Наконец, еще одна 'жертва девишника' вышла из шокового состояния, но вместо присоединения к этой сольной партии, горько заголосила.
— И что же это за с.ука ему там, в Харькове не дала-а-а-ась! И чего же он, касатик мне о том сразу не сказа-а-ал. Эх! Позвонил бы только… Я бы все бросила-а-а и к нему бы … Ууумх-умх! Ух, я бы ей, гадине, за это все волосы с ее подлой башки-то повыдергала-а-а-а! Что она с нашим соколом сделала-а-а!
— А ну хватит скулить! Он-то сам тоже хорош! В пояс он нам кланяется. Ну и гадом же стал Пашка. Забыли что ли? Как он впервые-то сюда из училища попал, словно ангелочек был. А потом? То с одной, то с другой. Ни стыда у него, ни совести нету. Сегодня одной намекает мол 'решил завязывать с холостой жизнью', а завтра уже с другой. И правильно та зазноба харьковская ему дулю-то показала! Хоть одна баба стоящая нашлась. А-то он раньше, чуть улыбнулся, так любая сразу же сама подол задрать была готова. ВСЁ!!! ХВАТИТ ЕМУ! Пусть теперь сам страдает! Пусть узнает, как мы из-за него мучались!

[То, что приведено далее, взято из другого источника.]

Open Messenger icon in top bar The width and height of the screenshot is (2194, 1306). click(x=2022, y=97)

— А ты, Ирка, и не любила его. Так, просто его молодостью и задором пользовалась. Да и тебя бы он точно замуж не взял.
— Рот свой захлопни, карлица. Это меня-то он бы не взял? Да мне только глазом моргнуть, и за мной любой с базы хвостом ходить станет. И не с базы тоже любой! Нужен мне твой 'Пашенька'! Вертихвост хренов!
— Эх! Не ссорьтесь бабоньки. Правильно он сказал. Кончилось это счастье – было да прошло. И ну его, постылого, нахрен. Пусть ничей он так и остается. А я завтра пораньше со службы отпрошусь, да и на танцы пойду. Жизнь-то ведь она еще не кончилась. Глядишь, еще с кем повезет.

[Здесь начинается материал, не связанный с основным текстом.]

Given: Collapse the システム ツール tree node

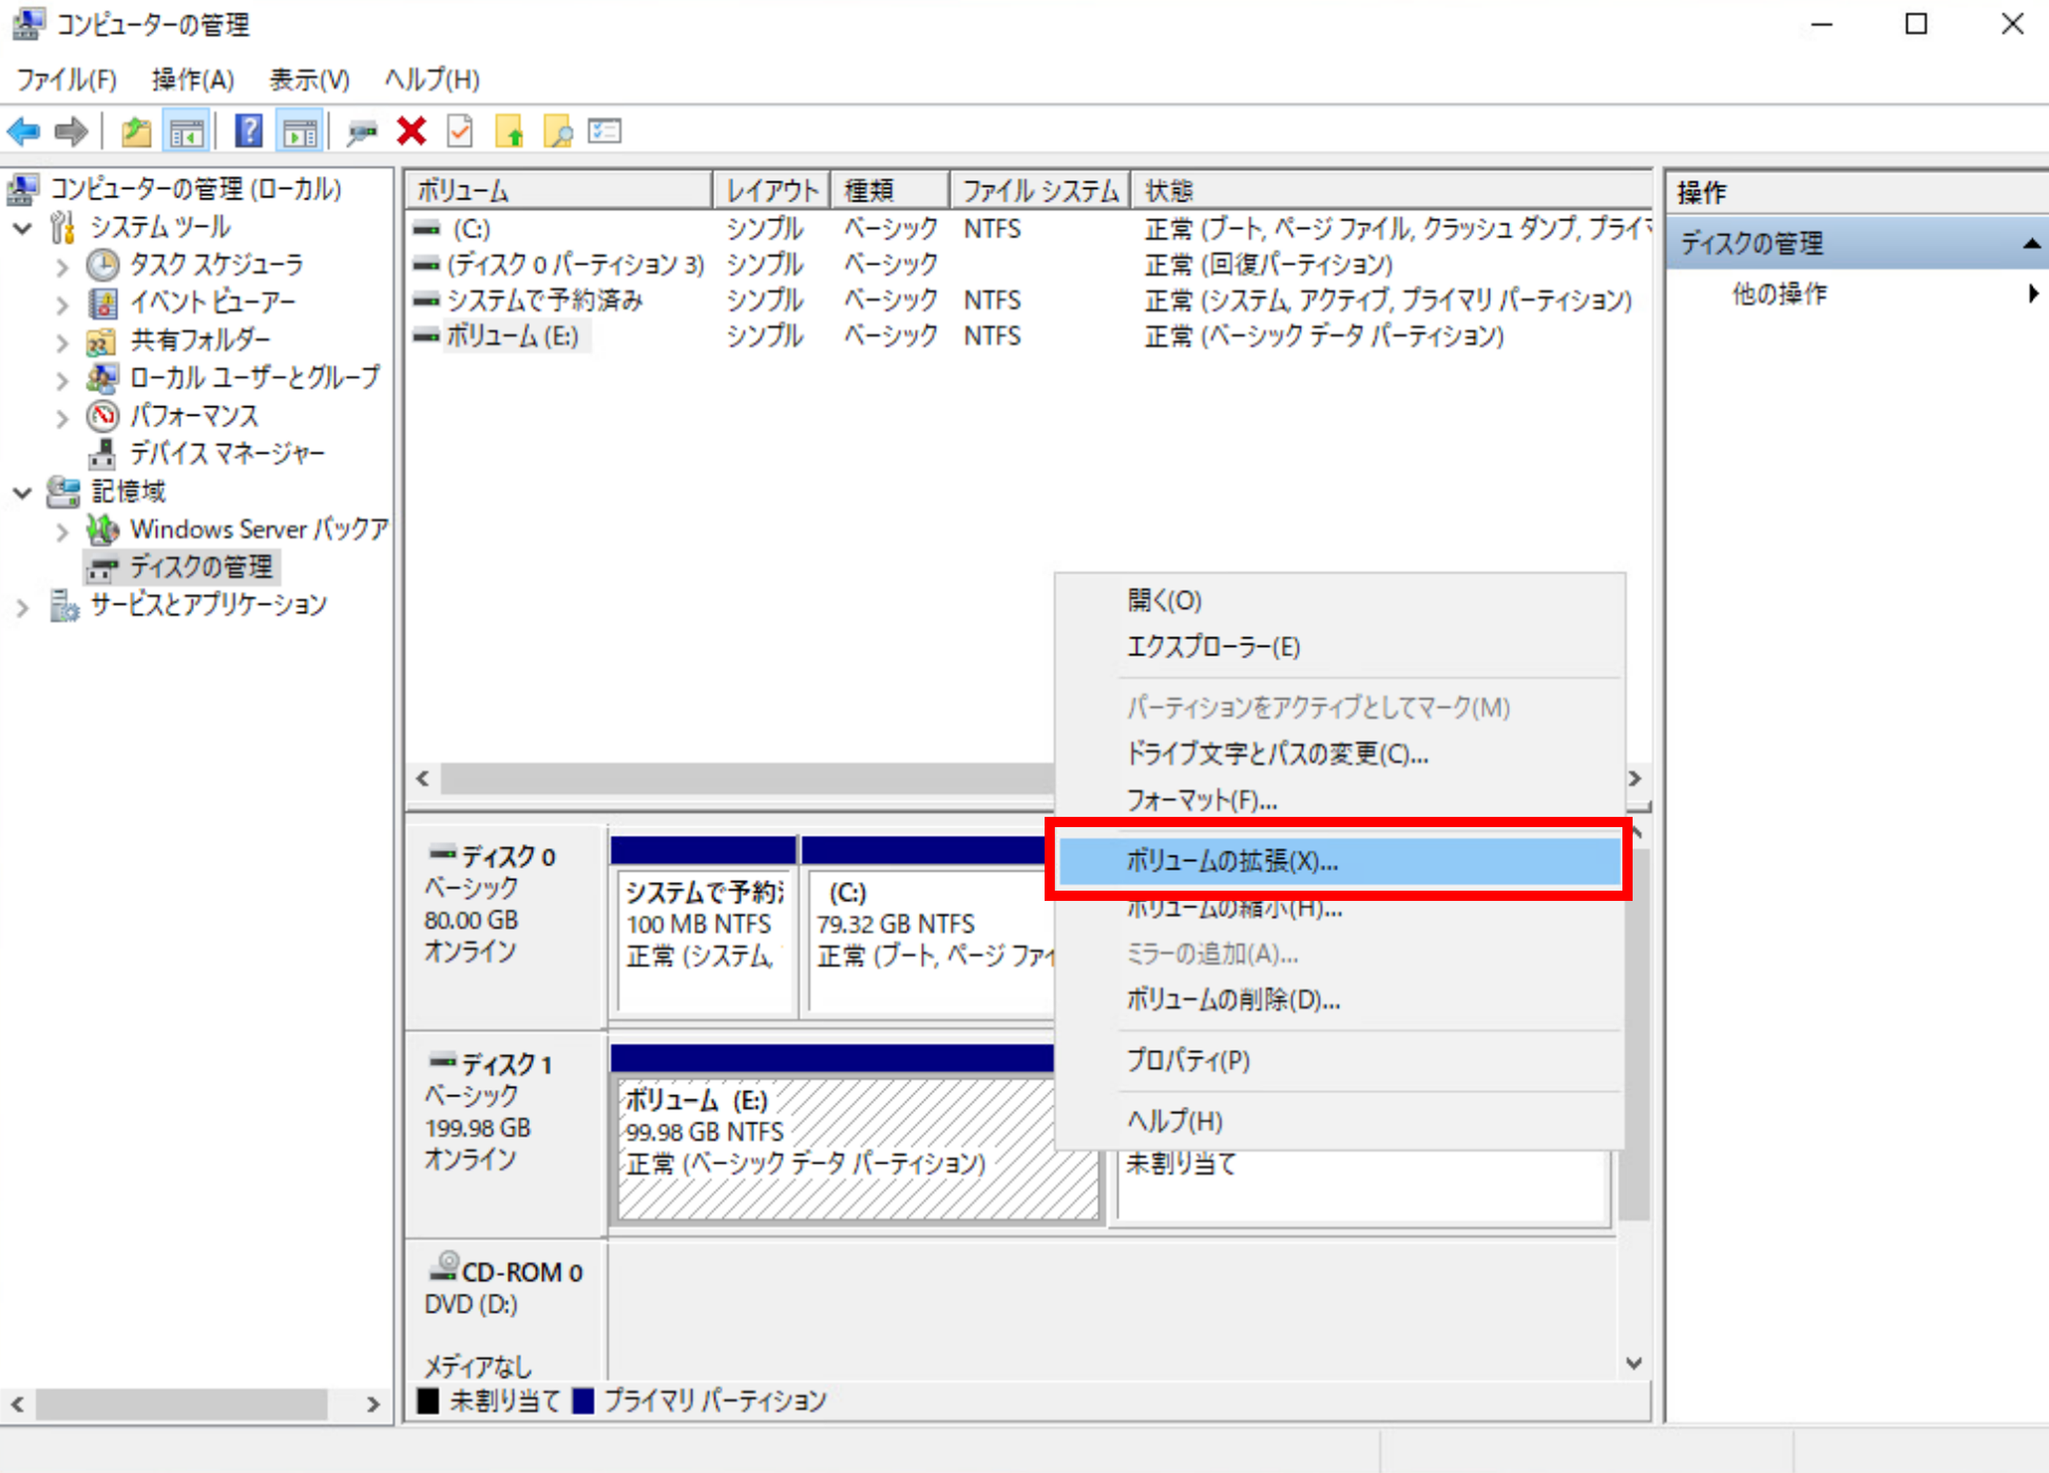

— А что, Ир! Права Светка-то. Давай помиримся. Пошли все втроем завтра на танцы сходим. А если Пашка туда сунется, я специально мужиков попрошу чтобы ему рожу бесстыжую начистили. И плевать мне и на пистолет и на угрозы его.
— Точно, девки! Давайте глядеть, чтоб он на танцы больше ни разу не совался! Дал ведь нам слово служить, и любовь в гарнизоне не крутить больше? Вот пусть и держит слово! А если поймаем на вранье… Ух, как он у нас об этом пожалеет!

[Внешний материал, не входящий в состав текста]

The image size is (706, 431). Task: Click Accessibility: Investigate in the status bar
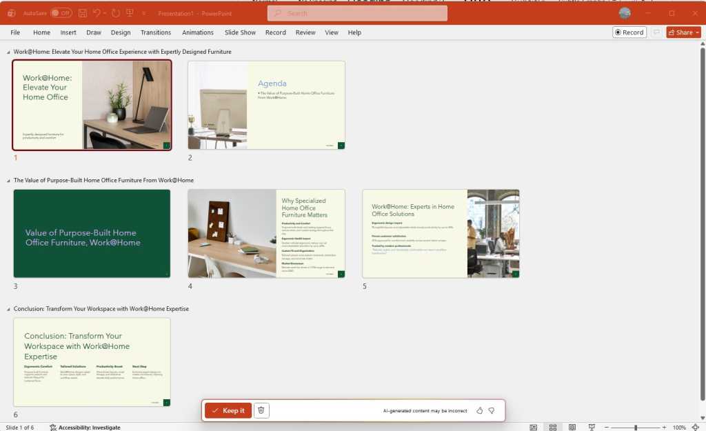tap(85, 428)
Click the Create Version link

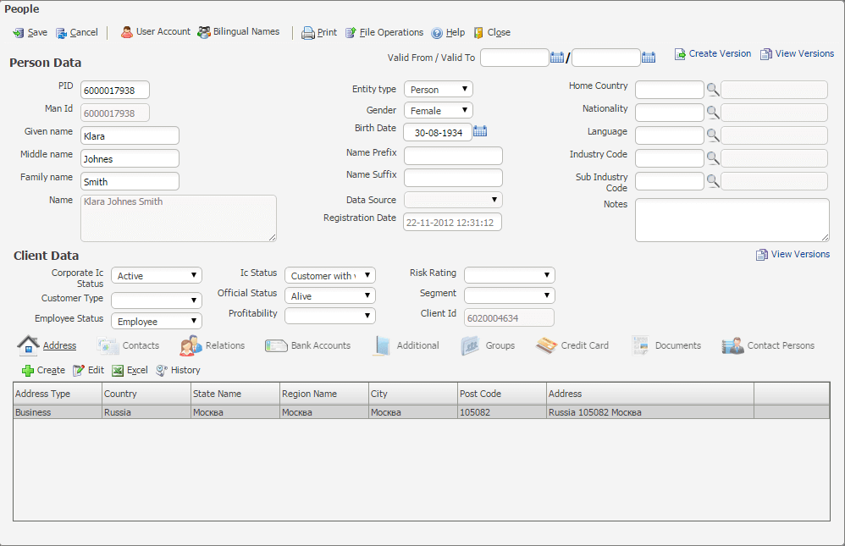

— Ладно, подружки. Давайте расходиться уже. Завтра утром с опухшими глазами показываться неохота. И так уже про Пашку полгарнизона судачит. Нечего их поганым языкам еще и нового повода давать…
Тем же вечером в совсем даже обратном формате собрания обсуждались несколько другие вопросы, но, однако, имеющие прямое отношение к той же, недавно вернувшейся в гарнизон, персоне. На столе между суровыми фигурами красных командиров, стояли несколько стеклянных банок с пивом и пара тарелок с копченой рыбой. Было заметно, что мужчины бдят о чистоте своих мыслей и собрались тут не для попойки, а для обсуждения серьезных вопросов.
— Да-а, Вася. Мы с тобой уже пятый десяток давно ломаем, а таких страстей не помним. Чтобы нормальный парень за один-единственный год столько раз поменяться успел…
— Думаешь, не бывает? Не скажи Сереж, ты Диму Бельского помнишь? Ну, который с нами в Китай в 29-м поехал. Он же после первой же аварии, когда едва в 'Фоккере' не сгорел, пил ведь тогда не просыхая. Мы думали все, потеряли человека. А уже потом, когда нас под Чжалайнор кинули, он ведь сам в бой рвался. К командиру отряда раз семь ходил. Да только начальство запретило ему самолет давать. Когда еще затемно вылетали, хорошо, что из нас никто его лица не видел. Потому что с какими глазами он нас на земле после того боя встречал, мне вовек не забыть. Мне тогда казалось, что ну никак нельзя его в небо не пускать. А когда приказ отдали ему в Россию возвращаться, он же плакал. И до самой своей смерти в 35-м не пил ведь человек. Я потом от многих слышал. Беззаветной храбрости стал летчик. Эх, если бы не та последняя авария… Я бы с ним сейчас в любой самый тяжелый бой спокойно бы пошел. Так что все ж бывает такое, Ильич.
— Хм. Наверное, прав ты, Иваныч. Хотя когда я рядом с Пашей сидел, ну никак поверить не мог, что это тот же Колун. Не мог это быть тот же Паша, который в марте прямо в казарме блевал с перепою. Глядел я ему в глаза, и казалось мне, что не в Пашкины глаза гляжу. Мне колючий взгляд нашего летного Батьки, Петра Баранова покойного, вдруг почудился. Глупость конечно, но мне, Вася, даже на пару секунд страшно стало.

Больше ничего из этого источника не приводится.